List of tasks:
(1) In the post about Brendan O'Neill's opposition to bombing Baghdad, what does Round 1 say the West is, rather than a uniform block?
(2) Continue the post arguing with Brendan O'Neill about Western intervention in Iraq, starting after its last sentence.

Quoted passage:
In his usual, sweetly controversial way Brendan O’Neill spells out his opposition to the planned US bombing of Baghdad rejecting the West’s right and its responsibility to intervene in Iraq or anywhere abroad.
He sees the world in realpolitik terms where the only ‘right’ of the West to do as they please comes from competing rights – i.e. the West’s right against the sovereign right of smaller nations. Apparently, given that is not the case now as almost everybody accepts that
Western powers should ‘do something, anything!’ about corrupt, victimised and poor states, instead all we hear is the word ‘responsibility’.
Brendan finds curious the implicit notion that ‘we’, the West, have some kind of responsibility to do something about Iraq. And by extension anywhere else, even if the regimes are repressive. At least he is consistent in his position which is a rare virtue in today’s muddled-up musings on individual and collective morality, rights and responsibilities.
Let’s have it out then, Brendan.
Round 1: The West is not a uniform block. It is a collection of nation states, governments, or as we, Samizdatistas, like to think of them, a bunch of bureaucratic and oppressive collectivist entities, and as such it cannot be assigned rights or responsibilities. There may be unifying or common features characteristic to the Western world and there may be some moral force vested in those.

Stored records:

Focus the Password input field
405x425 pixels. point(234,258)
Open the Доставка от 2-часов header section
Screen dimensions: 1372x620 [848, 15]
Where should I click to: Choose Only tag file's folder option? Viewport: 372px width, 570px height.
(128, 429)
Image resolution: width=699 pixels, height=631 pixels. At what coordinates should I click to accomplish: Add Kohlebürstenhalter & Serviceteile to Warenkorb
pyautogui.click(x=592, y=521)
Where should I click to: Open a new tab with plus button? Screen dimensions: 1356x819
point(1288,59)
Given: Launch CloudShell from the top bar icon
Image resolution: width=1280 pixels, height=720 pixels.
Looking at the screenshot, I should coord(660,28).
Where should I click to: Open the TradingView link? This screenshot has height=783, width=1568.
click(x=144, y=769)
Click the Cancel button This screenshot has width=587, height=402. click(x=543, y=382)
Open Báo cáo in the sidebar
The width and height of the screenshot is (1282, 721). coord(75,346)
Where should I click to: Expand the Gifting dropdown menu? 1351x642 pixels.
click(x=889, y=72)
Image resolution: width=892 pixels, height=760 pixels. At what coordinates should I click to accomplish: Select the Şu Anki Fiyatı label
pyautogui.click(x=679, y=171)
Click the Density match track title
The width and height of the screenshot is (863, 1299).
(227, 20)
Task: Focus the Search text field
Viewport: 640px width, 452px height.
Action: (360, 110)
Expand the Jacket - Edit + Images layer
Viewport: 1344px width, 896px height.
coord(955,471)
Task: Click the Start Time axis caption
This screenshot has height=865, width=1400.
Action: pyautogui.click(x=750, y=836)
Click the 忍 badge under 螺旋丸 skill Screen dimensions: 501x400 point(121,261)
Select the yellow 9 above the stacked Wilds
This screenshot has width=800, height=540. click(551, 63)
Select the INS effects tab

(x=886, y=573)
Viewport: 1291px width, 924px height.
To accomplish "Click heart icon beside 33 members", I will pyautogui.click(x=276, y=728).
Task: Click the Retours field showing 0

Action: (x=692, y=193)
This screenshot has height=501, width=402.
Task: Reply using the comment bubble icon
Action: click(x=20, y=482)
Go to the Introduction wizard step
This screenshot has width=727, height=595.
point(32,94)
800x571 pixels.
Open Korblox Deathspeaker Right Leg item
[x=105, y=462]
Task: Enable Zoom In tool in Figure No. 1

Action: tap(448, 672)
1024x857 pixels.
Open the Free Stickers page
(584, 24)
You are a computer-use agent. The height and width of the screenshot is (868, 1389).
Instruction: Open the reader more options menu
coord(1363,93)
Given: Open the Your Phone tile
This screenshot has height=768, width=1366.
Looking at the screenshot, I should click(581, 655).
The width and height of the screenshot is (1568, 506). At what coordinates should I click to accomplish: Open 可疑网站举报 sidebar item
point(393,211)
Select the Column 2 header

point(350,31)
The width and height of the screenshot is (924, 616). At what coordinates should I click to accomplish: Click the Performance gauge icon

Results by task:
(1) A collection of nation states and governments.

(2)
Round 2: Freedom is what makes us, the ‘West’, better. I find curious Brendan’s implicit notion that Western values are on a moral par with those of the non-Western regimes whether it be ex-communists or the Third World. Therefore there can be no ‘moral’ right or responsibility to intervene. Given Brendan’s scepticism of the state and governments, perhaps his notion is based on something like: Those who live in glass houses, shouldn’t throw stones…
However, there is such as thing as relative comparison. I may not like the Western states and governments but they are a damn sight better than the communist regimes of old and the oppressive regimes of the present. However flawed the Western moral, political and social fabric may be, it got there by way of choice and freedom! I say it was thanks to progress based on freedom, rights of an individual and other visions and aspirations of the kind I recall Brendan calling for:
It seems perfectly clear to me that we need more development, more production, and bigger and loftier ambitions. (10th July 2002)
Round 3: Monopoly on power. The problem is not assignment of rights or responsibilities to the international players but the fact that only governments currently have monopoly on power and force of the kind needed to bring freedom to those living under totalitarian regimes. This has not always been the case and so people did not need to look for moral guidance in international affairs in the press releases of their politicians and defense officials. Individuals with convictions could fight for their vision regardless of the official position. Take Lord Byron in Greece, Tom Paine in the French Revolution and George Orwell and Ernest Hemingway in the Spanish civil war.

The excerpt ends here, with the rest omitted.